TASK TO COMPLETE: Show each line in the listing below that contains the word "icon".
####
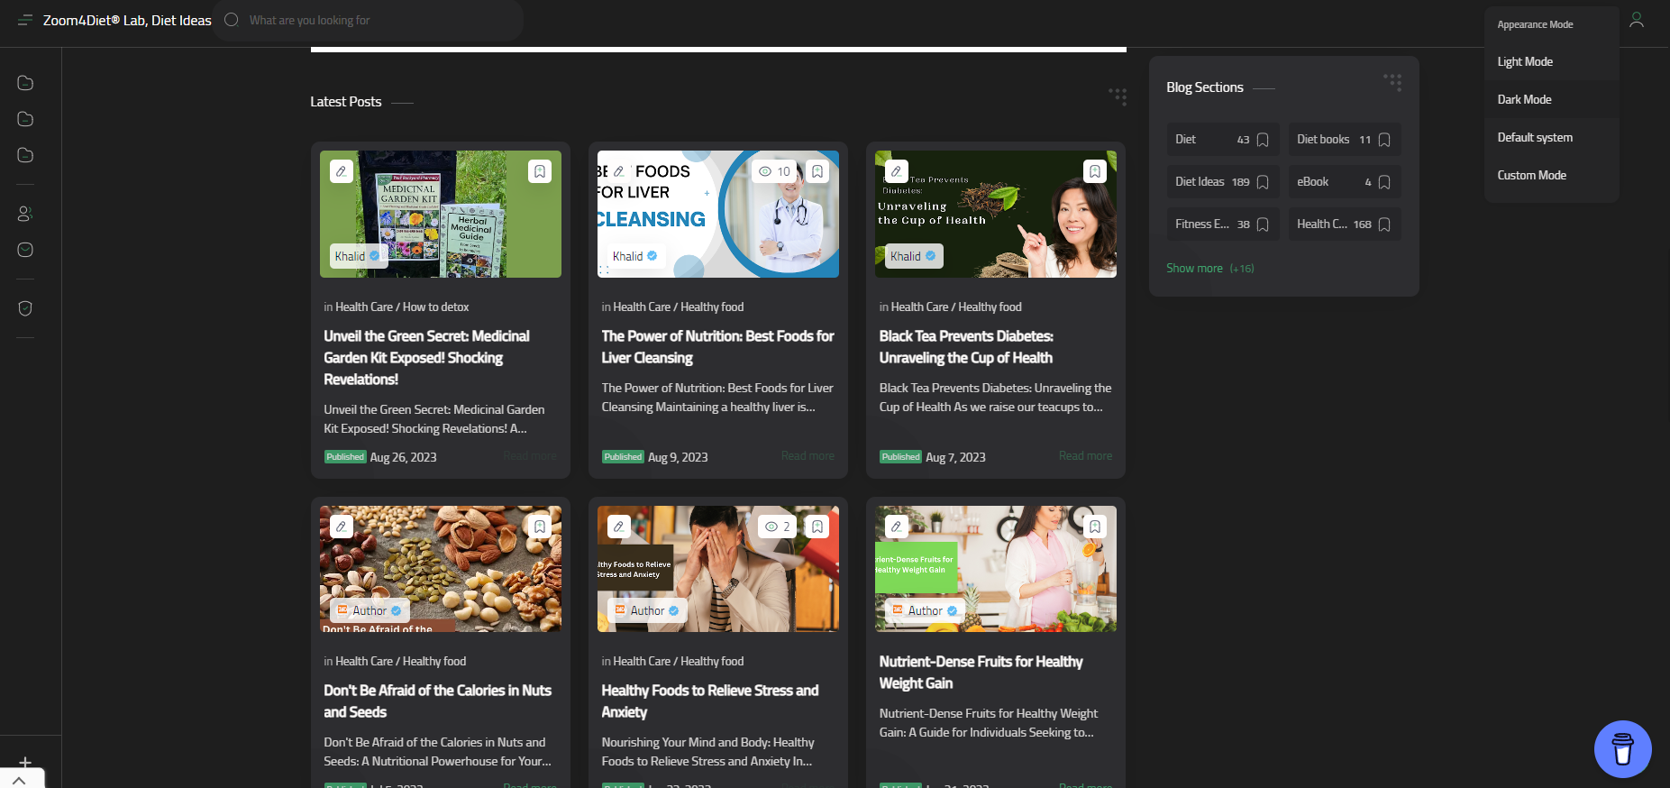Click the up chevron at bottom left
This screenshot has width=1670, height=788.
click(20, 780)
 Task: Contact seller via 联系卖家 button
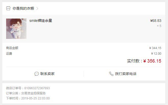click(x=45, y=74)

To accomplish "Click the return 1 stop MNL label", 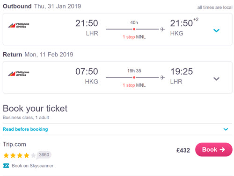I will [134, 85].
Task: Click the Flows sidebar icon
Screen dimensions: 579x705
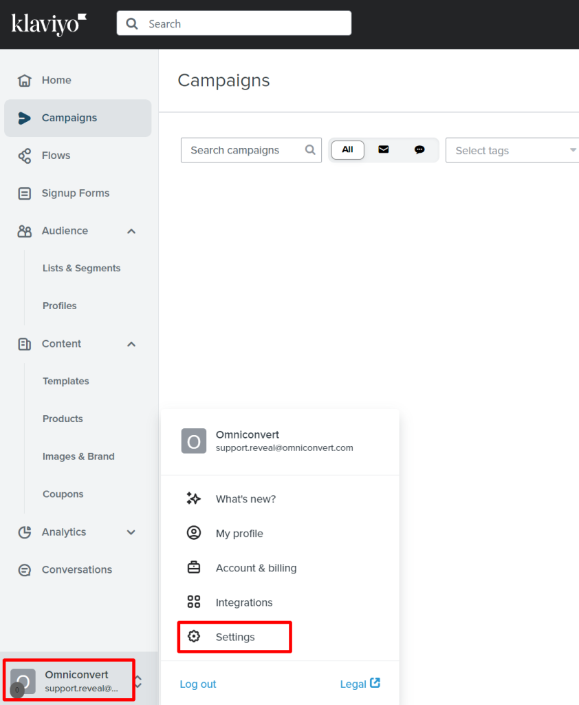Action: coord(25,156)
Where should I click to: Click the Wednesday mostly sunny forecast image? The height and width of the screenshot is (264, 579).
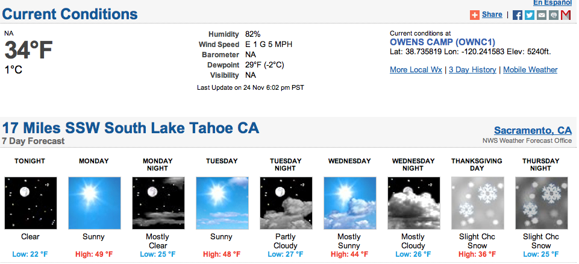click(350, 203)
####
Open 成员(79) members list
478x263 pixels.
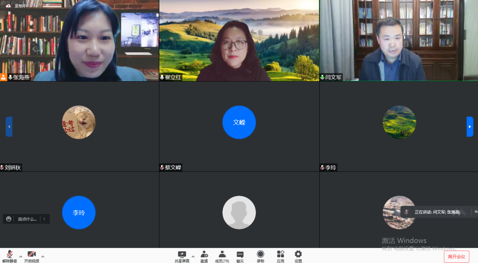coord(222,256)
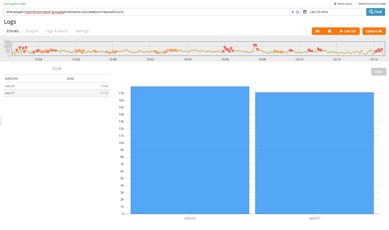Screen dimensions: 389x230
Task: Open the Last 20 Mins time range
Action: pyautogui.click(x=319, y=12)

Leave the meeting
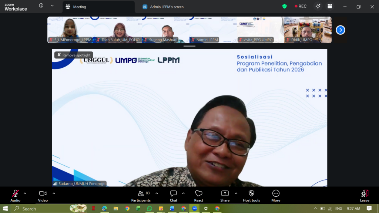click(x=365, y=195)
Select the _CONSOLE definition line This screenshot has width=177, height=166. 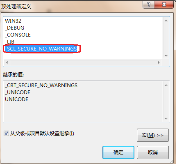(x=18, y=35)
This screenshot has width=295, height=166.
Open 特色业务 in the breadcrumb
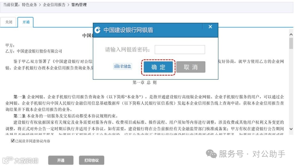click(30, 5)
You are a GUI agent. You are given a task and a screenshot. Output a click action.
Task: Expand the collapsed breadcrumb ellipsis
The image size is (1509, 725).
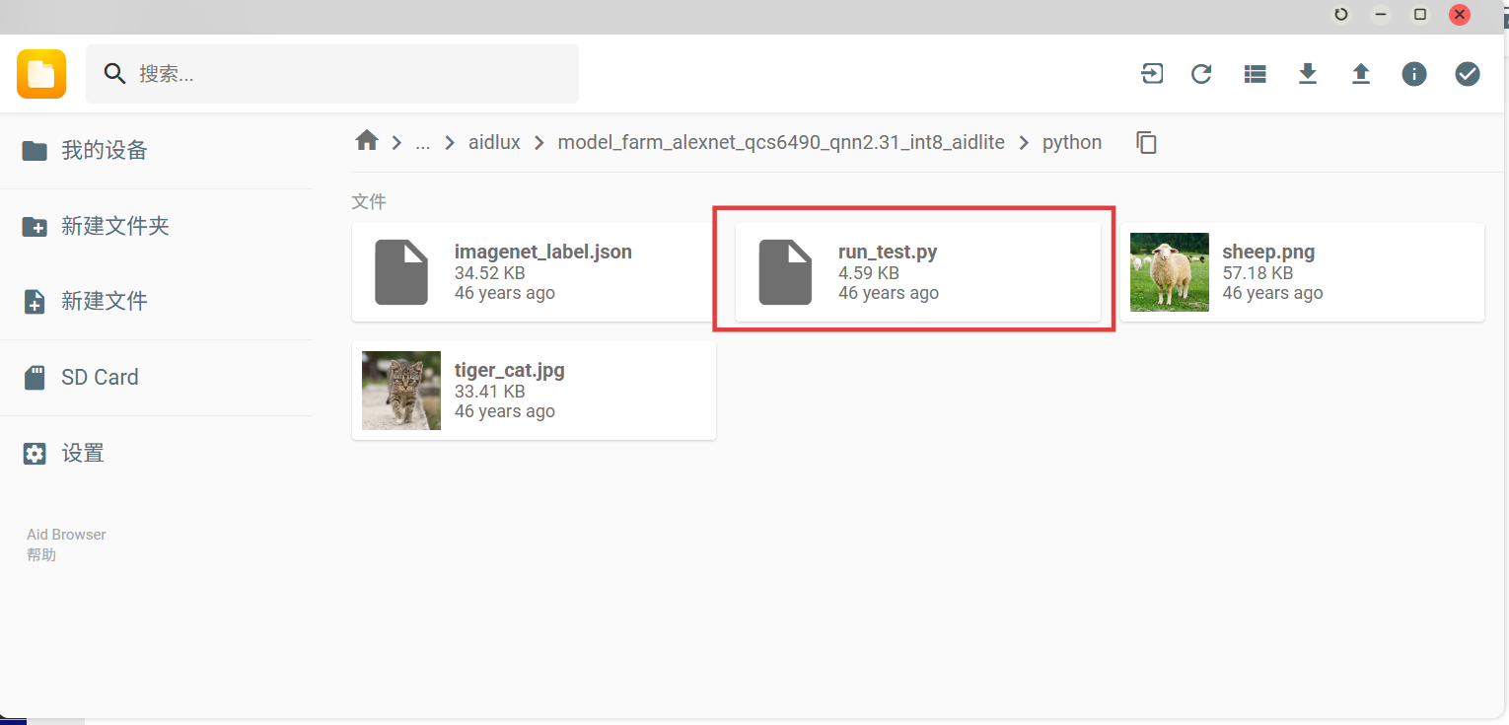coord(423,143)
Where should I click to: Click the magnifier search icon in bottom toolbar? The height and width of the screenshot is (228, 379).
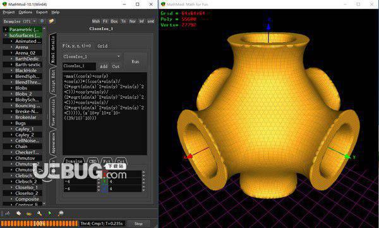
####
EXERCISE ANSWER:
Task: Click the Flows sidebar icon
Where should I click to: Click the magnifier search icon in bottom toolbar? The height and width of the screenshot is (228, 379).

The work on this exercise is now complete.